Dosing excel will get rid of it for sure, and for a 5g all you need is an initial 2.5ml dose, if I remember correctly. Its really no more or less harmful than dosing H2O2.


----------



## rstampa (Jan 29, 2017)

Excel has always burned my Anubias plants out of the water. When they finally recover from the Excel, the leaves are very small and never grow much bigger then a pea size. Nothing I try in the water seem to do much. But out of the water or when I do a water change works. HP is the only thing that works above the water line or out of the water. Make sure you let in sit for 15 min. before adding freshwater to your, tank.


----------



## The Dude1 (Jun 17, 2016)

I dont use anything full strength on them. I mix 1 part glut to 3 parts water and dip the affected leaves for 8-10 seconds.
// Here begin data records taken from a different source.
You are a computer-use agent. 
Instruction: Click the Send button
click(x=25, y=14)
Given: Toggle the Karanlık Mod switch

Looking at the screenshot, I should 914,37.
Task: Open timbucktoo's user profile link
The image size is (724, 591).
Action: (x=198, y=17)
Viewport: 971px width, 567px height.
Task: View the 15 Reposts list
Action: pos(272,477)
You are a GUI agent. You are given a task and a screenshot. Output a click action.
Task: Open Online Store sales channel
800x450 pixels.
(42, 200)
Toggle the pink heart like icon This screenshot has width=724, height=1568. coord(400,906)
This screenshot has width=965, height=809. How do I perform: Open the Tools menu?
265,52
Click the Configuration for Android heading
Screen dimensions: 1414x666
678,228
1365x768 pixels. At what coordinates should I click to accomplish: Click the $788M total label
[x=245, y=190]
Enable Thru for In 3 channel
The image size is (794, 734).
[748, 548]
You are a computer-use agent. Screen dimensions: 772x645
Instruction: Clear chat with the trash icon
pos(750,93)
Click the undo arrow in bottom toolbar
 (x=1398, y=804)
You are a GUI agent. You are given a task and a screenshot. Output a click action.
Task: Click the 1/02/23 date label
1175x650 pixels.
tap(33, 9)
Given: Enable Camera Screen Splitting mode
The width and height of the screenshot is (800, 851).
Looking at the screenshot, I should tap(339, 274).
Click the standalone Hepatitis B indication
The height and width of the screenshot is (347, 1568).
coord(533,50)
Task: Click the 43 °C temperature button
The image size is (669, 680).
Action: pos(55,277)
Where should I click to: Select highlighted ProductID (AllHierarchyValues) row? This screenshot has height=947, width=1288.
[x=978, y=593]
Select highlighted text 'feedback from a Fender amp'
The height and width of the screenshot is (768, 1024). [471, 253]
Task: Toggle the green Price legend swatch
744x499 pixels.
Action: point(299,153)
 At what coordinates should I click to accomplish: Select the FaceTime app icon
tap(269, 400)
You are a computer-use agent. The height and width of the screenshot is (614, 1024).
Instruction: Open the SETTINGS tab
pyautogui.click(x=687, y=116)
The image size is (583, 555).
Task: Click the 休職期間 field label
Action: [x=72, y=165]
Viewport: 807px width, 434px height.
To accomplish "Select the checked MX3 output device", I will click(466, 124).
Then RIGHT back to the tank. Works perfectly. Takes 2 days or so for the BBA to die off. Now any time I see even the slightest amount of BBA on anubias or buce I take them out and dunk them. Strange thing is it ALWAYS boosts growth.


----------



## Wobblebonk (Feb 13, 2018)

The Dude1 said:


> I dont use anything full strength on them. I mix 1 part glut to 3 parts water and dip the affected leaves for 8-10 seconds. Then RIGHT back to the tank. Works perfectly. Takes 2 days or so for the BBA to die off. Now any time I see even the slightest amount of BBA on anubias or buce I take them out and dunk them. Strange thing is it ALWAYS boosts growth.


This almost reads like you're mixing a 25% glut solution... extra strength 

I haven't had a problem spot dosing in tank or out of tank with h2o2 or metricide on anubias. I use both on different plants... but I've personally found that buce does NOT like h2o2.


----------



## The Dude1 (Jun 17, 2016)

Wobblebonk said:


> This almost reads like you're mixing a 25% glut solution... extra strength
> 
> I haven't had a problem spot dosing in tank or out of tank with h2o2 or metricide on anubias. I use both on different plants... but I've personally found that buce does NOT like h2o2.


60% of Americans think a 1/4 lb hamburger is larger than a 1/3 lb. I try to keep things in simple terms.


----------